**The task**: Carry on the Gujarat High Court judgment in Income Tax Reference No. 81 of 1987, starting after its last line.

--- Text ---

Income Tax Reference No. 81 Of 1987 vs Unknown on 14 October, 2011

Gujarat High Court
Income Tax Reference No. 81 Of 1987 vs Unknown on 14 October, 2011
Author: Mohit S. D.A.Mehta,
     IN THE HIGH COURT OF GUJARAT AT AHMEDABAD



     INCOME TAX REFERENCE No 81 of 1987




     For Approval and Signature:



              Hon'ble MR.JUSTICE M.S.SHAH
                                 and
              Hon'ble MR.JUSTICE D.A.MEHTA


     ============================================================

1. Whether Reporters of Local Papers may be allowed : YES
to see the judgements?

2. To be referred to the Reporter or not? : YES

3. Whether Their Lordships wish to see the fair copy : NO
of the judgement?

4. Whether this case involves a substantial question : NO
of law as to the interpretation of the Constitution
of India, 1950 of any Order made thereunder?

--- Information supplied ---

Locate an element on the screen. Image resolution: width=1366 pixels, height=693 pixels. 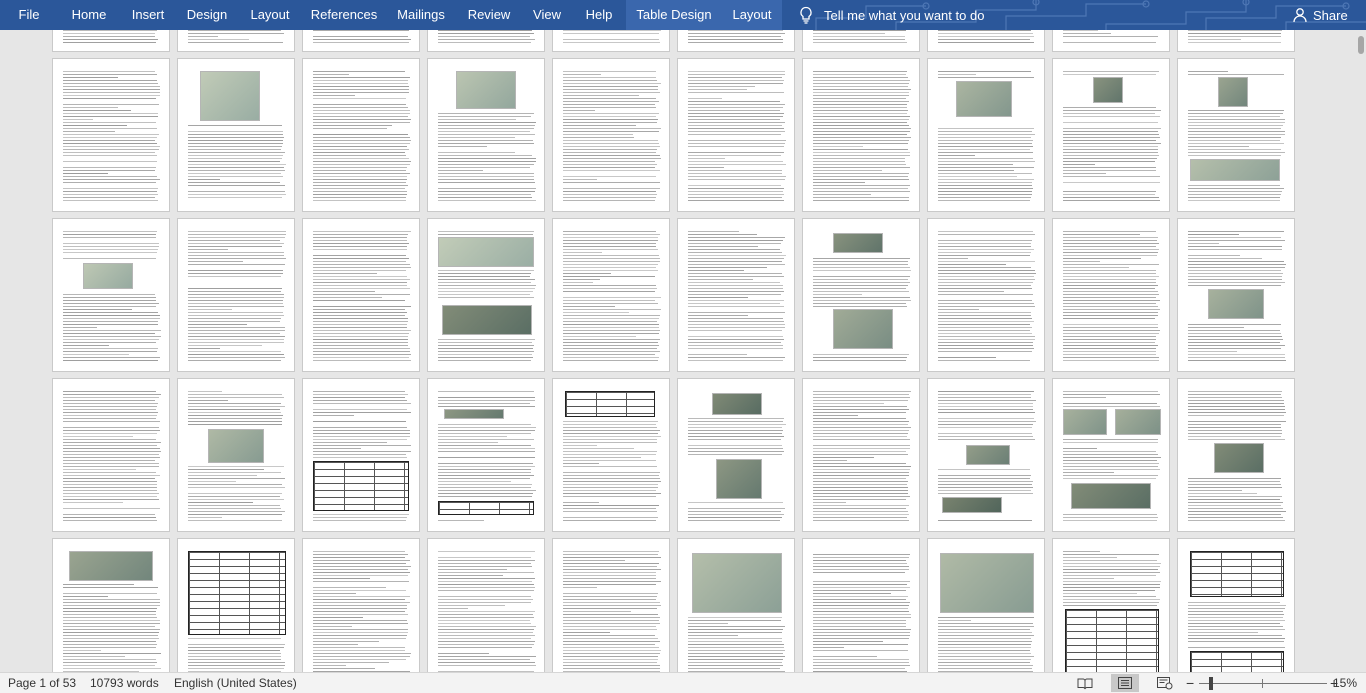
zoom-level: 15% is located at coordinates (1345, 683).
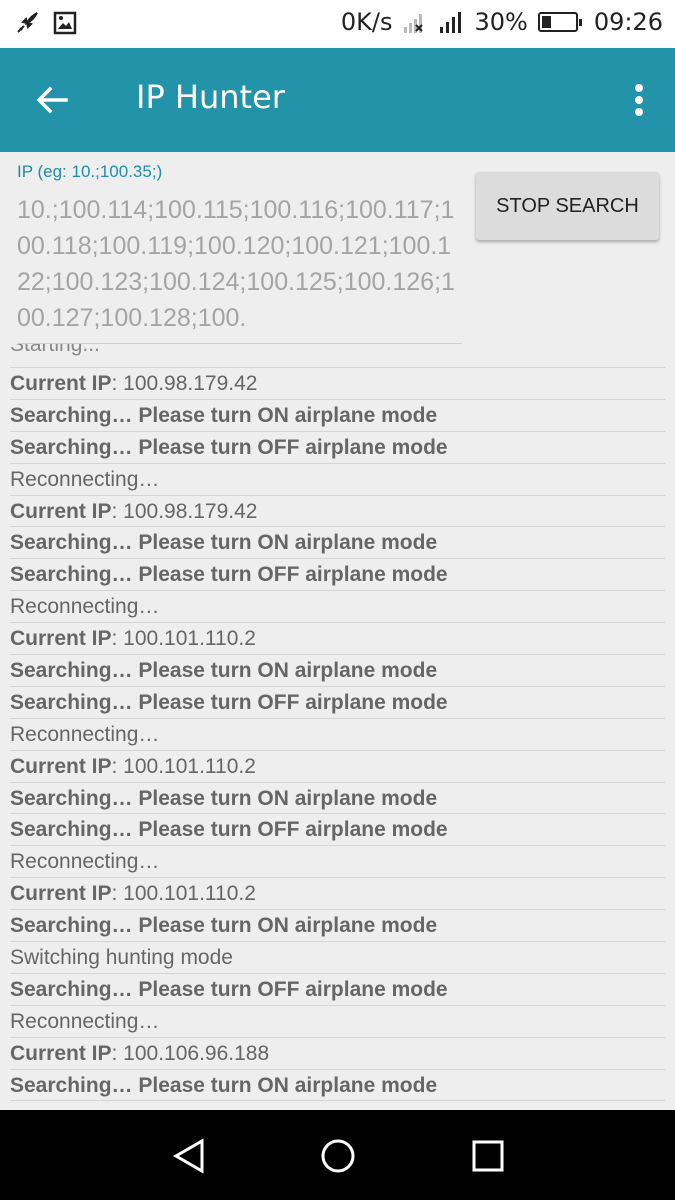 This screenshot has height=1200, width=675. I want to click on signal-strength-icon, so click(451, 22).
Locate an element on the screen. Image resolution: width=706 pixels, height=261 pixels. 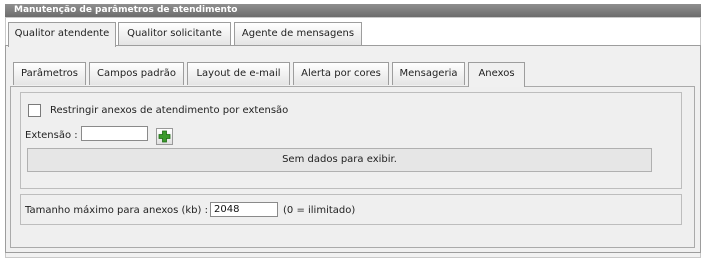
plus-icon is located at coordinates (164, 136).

---

**Task answer**:
5. Whether it is to be circulated to the Civil Judge? : NO

————————————————————–
COMMISSIONER OF INCOME TAX
Versus
JYOTI ELECTRIC MOTORS LTD

————————————————————–
Appearance:

1. INCOME TAX REFERENCE No. 81 of 1987
MR BB NAIK with MR MANISH R BHATT for Petitioner No. 1
MR JP SHAH for Respondent No. 1

————————————————————–

CORAM : MR.JUSTICE M.S.SHAH
and
MR.JUSTICE D.A.MEHTA

Date of decision: 01/11/2001

ORAL JUDGEMENT
(Per : MR.JUSTICE D.A.MEHTA)
The revenue has sought reference on the following
three questions of law under section 256 (1) of the
Income-tax Act, 1961 (hereinafter referred to as `the
Act’):-

(i) “Whether, on the facts and in the circumstances
of the case, the assessee is entitled to
allowance of royalty payment of Rs.12,16,694/- as
revenue expenditure?”

(ii) “Whether on the facts and in the circumstances of
the case, the amount of Rs.3 lakhs being know-how
fees and royalty of Rs.1,03,068/- payable to the
Jyoti Ltd. are allowed as revenue expenses?”

(iii) “Whether in law and on facts, the assessee is
entitled to the deduction of Rs.50,000/- as
technical report fees?”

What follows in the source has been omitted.